We have recently demonstrated mathematically the conditions under which the addition of noise to the end inspiratory pressure signal, as with BVV, can be advantageous.16When the volume-pressure curve is convex curvilinear, as occurs with OLV in the lateral position,8BVV is advantageous with its noisy inspiratory pressure over the monotonous inspiratory pressure that occurs with CMV. The optimal “noisy” signal to use with BVV is as yet unknown. We have advanced the suggestion that fractal noise as used in this study may offer some advantages to “white” or random noise.16In health, physiologic signals can usually be demonstrated to be mono or even multifractal.17–19Fractal signals are “colored” noise and have autocorrelation, meaning in the context under discussion that a large tidal volume will be followed by a second large tidal volume with a probability greater than chance. The same probability characteristics also apply to small tidal volumes. The variability file used to program the ventilator while in BVV mode was obtained from a healthy, spontaneously breathing human volunteer. This file has a fractal dimension of 1.27 analyzed using the approach of Glenny et al .7By way of comparison, a completely monotonous signal has a dimension of 1.00 and a “white” noise signal a dimension of 1.50 (no autocorrelation over time).7Recent work by Bellardine et al .20provides insight into why the large tidal volumes with variable ventilation recruit collapsed lung. In their study using a saline lavage model, recruitment associated with a large tidal volume could last for more than 200 s, which was nearly an order of magnitude greater than the mean time interval between large tidal volume breaths in their variability file.

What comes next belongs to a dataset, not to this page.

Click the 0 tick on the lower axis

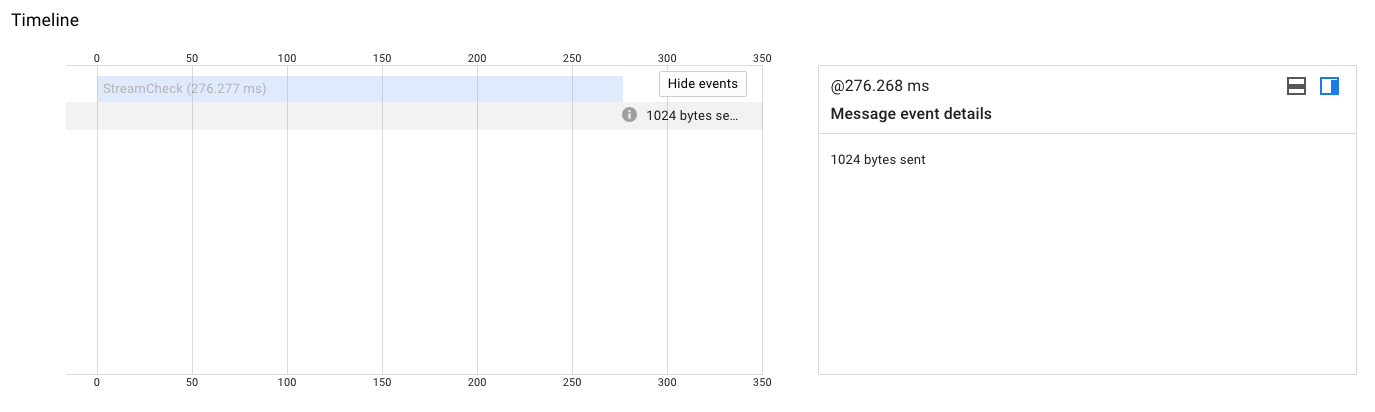point(97,383)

A recognized limitation of this study is that we used healthy animals without any underlying respiratory disease as opposed to the considerable respiratory pathology typically present in patients undergoing pulmonary resection. However, we believe our model is clinically relevant, because the changes observed in oxygenation in the control group closely resemble those seen in a previous clinical study.21BVV has previously been applied successfully during the perioperative period,5and we would not anticipate undue technical difficulties in using a BVV strategy in patients undergoing thoracotomy in future clinical trials.
Traditional anesthetic management during OLV has focused on hypoxic pulmonary vasoconstriction and methods to provide adequate oxygenation. Few clinicians have approached the problem with a focus on the ventilation strategy applied to the dependent lung. By adding biologic variability to the positive pressure delivered to the dependent lung during OLV, oxygenation and respiratory mechanics were improved. BVV may potentially provide anesthesiologists with a ventilation strategy to improve intraoperative management of patients requiring OLV.